Negli ultimi tempi si è (giustamente) fatto un gran parlare delle conseguenze sulle colture della siccità, che di fatto dall’inverno scorso ha stretto l’intera Italia in una morsa crudele – innescando la prospettiva di uno stato di crisi e portando i prezzi dei beni alimentari ad aumentare esponenzialmente. Anche il comparto degli allevamenti nazionali, tuttavia, si trova a soffrire per la carenza di acqua: stando a un recente report lanciato dalla Coldiretti, infatti, risulta che a causa dello stress indotto dalle temperature eccessivamente alte e dalla mancanza di foraggio (a sua volta determinato dalla mancanza di precipitazioni) le mucche stiano producendo fino al 10% di latte in meno.
Per questi animali, infatti, il clima ideale è tra i 22 e i 24 gradi (e non solo per loro, ci verrebbe da dire), superati i quali cominciano a mangiare molto meno e produrre meno latte. Per stemperare l’effetto dell’afa, inoltre, le mucche consumano molta più acqua: dalle rilevazioni di Coldiretti emerge che ogni singolo animale è arrivato a bere fino a 140 litri di acqua al giorno contro i 70 dei periodi meno caldi. Gli allevatori, nel frattempo, cercano di alleviare lo stress degli animali con ventilatori e doccette refrigeranti e intervallando i pasti in modo che questi non vadano ad appesantirli eccessivamente – rimedi che però, considerando i costi crescenti di acqua ed energia, non possono affatto essere considerati soluzioni a lungo termine.
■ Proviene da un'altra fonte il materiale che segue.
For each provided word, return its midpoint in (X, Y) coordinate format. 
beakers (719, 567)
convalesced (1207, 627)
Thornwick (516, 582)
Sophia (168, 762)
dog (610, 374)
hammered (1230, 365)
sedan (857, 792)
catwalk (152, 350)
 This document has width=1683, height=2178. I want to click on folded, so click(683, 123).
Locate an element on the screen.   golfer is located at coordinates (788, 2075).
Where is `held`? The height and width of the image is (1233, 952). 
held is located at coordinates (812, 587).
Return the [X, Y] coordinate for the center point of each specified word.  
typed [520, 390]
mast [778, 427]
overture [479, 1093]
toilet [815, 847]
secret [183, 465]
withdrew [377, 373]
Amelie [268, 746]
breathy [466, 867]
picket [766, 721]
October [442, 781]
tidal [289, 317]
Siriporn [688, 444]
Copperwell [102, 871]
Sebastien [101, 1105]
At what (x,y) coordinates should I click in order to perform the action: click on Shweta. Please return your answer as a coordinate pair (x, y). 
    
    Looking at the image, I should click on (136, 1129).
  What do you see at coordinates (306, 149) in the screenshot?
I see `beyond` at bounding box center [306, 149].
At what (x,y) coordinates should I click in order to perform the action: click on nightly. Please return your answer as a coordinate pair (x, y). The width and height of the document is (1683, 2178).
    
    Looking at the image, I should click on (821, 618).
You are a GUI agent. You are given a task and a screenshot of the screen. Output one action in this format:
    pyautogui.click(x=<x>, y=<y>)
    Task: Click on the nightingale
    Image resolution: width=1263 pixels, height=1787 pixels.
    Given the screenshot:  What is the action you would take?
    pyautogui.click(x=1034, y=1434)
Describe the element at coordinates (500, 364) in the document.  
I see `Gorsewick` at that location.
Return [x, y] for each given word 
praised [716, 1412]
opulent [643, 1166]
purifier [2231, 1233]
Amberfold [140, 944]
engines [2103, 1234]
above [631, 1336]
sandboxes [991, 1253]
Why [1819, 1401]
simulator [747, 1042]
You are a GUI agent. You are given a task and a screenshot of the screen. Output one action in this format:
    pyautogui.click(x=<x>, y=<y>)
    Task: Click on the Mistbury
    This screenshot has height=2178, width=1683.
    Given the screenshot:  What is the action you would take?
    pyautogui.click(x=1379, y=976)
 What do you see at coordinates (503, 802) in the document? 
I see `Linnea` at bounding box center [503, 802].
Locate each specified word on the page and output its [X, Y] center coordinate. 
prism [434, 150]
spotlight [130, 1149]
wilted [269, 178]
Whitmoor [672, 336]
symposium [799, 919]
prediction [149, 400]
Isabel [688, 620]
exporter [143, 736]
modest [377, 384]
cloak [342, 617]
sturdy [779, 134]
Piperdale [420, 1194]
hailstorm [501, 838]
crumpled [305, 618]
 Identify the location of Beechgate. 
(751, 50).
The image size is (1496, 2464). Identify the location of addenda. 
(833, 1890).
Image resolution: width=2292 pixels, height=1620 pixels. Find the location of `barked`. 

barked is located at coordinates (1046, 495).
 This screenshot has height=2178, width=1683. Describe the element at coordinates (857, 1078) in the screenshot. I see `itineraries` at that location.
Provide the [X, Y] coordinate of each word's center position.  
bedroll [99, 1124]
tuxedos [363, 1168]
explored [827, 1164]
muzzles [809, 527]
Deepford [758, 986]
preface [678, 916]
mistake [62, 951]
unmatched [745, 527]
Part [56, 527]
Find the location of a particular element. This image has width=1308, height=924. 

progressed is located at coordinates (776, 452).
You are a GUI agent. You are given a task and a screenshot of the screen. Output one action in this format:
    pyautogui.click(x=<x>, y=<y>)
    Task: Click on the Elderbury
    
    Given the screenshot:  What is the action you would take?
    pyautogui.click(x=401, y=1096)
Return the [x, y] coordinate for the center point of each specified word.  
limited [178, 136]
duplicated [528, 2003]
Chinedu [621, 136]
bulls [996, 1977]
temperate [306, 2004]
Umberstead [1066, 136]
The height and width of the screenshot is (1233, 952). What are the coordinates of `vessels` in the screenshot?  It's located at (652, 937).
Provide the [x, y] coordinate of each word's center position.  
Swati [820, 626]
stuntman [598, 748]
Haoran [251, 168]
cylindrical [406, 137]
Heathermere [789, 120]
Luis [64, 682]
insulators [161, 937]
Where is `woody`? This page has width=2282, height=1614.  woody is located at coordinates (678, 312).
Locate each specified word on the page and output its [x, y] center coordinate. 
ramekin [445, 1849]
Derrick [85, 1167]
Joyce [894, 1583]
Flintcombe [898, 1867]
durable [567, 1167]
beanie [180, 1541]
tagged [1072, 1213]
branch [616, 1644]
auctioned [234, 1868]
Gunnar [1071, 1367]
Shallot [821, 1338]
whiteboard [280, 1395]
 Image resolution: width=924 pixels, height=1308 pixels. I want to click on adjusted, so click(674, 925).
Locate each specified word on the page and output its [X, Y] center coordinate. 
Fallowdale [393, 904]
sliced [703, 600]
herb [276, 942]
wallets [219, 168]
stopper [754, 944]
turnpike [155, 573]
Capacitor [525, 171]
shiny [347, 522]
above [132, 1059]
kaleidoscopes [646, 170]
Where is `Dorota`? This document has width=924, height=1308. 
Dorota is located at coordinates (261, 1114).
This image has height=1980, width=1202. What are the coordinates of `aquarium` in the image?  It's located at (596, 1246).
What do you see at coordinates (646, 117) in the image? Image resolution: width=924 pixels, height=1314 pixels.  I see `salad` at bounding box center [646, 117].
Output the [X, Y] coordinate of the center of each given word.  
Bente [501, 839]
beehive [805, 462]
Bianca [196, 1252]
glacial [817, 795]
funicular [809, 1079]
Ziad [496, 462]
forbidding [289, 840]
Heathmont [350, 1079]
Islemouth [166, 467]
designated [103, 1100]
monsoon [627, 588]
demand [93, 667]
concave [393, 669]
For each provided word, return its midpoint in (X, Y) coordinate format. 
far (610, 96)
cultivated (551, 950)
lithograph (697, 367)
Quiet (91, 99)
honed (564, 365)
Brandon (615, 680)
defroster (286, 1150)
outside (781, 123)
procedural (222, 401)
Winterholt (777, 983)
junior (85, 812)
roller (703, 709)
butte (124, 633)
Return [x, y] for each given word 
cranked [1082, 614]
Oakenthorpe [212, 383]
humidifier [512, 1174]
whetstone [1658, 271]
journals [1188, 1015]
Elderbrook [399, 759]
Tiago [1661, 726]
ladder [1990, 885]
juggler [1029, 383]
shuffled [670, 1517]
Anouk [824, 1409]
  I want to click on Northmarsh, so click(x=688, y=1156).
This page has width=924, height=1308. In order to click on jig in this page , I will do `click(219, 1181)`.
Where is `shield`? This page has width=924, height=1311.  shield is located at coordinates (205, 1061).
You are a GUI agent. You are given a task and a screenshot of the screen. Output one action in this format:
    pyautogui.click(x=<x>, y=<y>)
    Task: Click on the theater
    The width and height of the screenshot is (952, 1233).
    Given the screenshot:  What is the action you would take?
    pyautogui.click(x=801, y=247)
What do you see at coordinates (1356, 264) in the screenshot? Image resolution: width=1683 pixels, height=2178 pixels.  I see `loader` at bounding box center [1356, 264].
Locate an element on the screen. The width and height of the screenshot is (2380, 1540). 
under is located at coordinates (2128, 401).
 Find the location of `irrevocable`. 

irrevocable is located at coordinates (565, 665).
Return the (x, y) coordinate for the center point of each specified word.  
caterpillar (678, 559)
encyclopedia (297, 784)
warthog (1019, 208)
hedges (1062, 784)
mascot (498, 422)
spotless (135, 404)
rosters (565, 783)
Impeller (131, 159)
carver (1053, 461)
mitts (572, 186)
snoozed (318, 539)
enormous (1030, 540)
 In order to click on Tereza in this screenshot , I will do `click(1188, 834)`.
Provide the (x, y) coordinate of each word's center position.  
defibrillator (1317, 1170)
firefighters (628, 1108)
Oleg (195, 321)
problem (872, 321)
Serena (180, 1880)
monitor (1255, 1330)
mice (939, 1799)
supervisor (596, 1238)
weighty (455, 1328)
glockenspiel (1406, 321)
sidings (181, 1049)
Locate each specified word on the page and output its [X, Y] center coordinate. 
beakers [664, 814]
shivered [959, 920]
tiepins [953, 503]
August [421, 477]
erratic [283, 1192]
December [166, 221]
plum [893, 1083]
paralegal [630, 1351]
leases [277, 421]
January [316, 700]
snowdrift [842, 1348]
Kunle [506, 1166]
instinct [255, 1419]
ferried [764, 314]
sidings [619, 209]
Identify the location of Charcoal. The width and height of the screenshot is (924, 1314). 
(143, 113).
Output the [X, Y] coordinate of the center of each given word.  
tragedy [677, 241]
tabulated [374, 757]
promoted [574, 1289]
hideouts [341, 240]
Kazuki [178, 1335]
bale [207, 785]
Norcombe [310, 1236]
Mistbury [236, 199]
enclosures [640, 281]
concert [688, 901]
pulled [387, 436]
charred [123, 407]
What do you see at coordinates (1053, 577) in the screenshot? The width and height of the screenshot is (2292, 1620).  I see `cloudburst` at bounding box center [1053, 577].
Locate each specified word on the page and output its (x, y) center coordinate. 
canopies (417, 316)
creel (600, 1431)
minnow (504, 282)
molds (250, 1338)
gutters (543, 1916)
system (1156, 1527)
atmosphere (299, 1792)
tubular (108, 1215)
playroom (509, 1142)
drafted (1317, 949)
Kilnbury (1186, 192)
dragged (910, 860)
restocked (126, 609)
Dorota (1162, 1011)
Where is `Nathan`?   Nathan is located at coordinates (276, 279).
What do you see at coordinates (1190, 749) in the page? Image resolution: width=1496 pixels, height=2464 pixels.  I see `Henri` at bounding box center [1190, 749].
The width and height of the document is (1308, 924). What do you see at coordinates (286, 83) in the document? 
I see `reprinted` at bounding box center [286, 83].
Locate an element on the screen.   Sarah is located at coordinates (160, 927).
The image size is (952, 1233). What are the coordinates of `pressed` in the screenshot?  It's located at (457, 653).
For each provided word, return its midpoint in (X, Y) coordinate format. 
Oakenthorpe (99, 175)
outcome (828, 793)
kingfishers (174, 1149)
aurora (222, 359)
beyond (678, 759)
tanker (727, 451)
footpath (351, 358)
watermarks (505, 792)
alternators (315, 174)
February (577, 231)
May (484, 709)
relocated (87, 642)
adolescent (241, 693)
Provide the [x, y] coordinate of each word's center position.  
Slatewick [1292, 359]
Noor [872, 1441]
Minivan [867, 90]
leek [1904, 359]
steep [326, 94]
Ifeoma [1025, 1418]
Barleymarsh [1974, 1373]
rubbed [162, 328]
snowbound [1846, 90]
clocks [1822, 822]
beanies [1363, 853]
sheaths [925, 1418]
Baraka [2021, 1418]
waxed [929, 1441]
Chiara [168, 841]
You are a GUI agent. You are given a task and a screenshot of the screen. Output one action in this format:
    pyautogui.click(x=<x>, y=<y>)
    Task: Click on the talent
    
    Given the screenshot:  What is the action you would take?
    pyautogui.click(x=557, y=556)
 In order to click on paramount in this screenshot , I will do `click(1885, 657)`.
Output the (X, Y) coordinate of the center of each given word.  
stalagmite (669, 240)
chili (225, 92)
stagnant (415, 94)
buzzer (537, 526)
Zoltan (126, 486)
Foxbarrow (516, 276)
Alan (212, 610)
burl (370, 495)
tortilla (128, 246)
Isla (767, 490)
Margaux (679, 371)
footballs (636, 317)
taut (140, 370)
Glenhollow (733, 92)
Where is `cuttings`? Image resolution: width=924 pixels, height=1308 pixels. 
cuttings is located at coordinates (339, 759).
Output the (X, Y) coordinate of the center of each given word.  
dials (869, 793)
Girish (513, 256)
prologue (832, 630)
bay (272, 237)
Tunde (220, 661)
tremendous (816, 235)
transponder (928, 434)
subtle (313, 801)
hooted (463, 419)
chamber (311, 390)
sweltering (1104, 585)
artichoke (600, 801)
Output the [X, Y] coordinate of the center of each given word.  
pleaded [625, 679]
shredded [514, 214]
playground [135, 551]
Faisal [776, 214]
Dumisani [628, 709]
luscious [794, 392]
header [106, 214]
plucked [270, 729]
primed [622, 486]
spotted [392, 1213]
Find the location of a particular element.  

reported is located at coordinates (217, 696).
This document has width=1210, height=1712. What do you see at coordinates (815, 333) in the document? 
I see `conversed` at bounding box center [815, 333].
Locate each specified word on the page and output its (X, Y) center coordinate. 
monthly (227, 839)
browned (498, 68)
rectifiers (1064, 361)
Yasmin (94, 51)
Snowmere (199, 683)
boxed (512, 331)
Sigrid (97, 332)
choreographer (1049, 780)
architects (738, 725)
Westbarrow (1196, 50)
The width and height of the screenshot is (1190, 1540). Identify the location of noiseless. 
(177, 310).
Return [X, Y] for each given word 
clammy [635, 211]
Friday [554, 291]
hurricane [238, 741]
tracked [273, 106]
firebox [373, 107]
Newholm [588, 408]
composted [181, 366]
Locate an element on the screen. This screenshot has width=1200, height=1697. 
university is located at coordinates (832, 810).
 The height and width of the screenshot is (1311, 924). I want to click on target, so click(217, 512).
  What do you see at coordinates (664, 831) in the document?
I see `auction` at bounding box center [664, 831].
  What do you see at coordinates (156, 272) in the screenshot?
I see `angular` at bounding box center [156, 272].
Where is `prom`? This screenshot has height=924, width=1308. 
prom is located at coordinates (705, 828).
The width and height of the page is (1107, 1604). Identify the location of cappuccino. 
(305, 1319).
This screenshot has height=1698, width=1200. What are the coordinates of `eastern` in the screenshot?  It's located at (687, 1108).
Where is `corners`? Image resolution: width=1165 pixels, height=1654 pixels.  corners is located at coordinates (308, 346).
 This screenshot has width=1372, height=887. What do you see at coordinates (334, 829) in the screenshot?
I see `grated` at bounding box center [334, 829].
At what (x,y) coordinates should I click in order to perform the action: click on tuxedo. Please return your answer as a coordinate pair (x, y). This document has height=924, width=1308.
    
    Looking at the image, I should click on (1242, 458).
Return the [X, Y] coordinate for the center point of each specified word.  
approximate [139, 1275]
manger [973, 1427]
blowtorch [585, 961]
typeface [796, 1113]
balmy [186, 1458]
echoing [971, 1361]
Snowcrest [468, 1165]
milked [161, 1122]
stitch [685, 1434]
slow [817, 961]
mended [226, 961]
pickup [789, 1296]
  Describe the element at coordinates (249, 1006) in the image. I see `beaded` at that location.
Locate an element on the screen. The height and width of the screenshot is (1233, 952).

“In questo scenario di profonda emergenza idrica” ha spiegato a tal proposito il presidente della Coldiretti Ettore Prandini “è necessario agire nel breve periodo per definire le priorità di uso delle risorse idriche ad oggi disponibili, dando precedenza al settore agricolo per garantire la disponibilità di cibo, prevedere uno stanziamento di risorse finanziarie adeguate per indennizzare le imprese agricole per i danni subiti a causa della siccità e favorire interventi infrastrutturali di medio-lungo periodo volti ad aumentare la capacità di accumulo dell’acqua e della successiva ottimizzazione nella gestione in un Paese come l’Italia che raccoglie solo l’11% dell’acqua piovana e deve fare i conti con reti colabrodo”.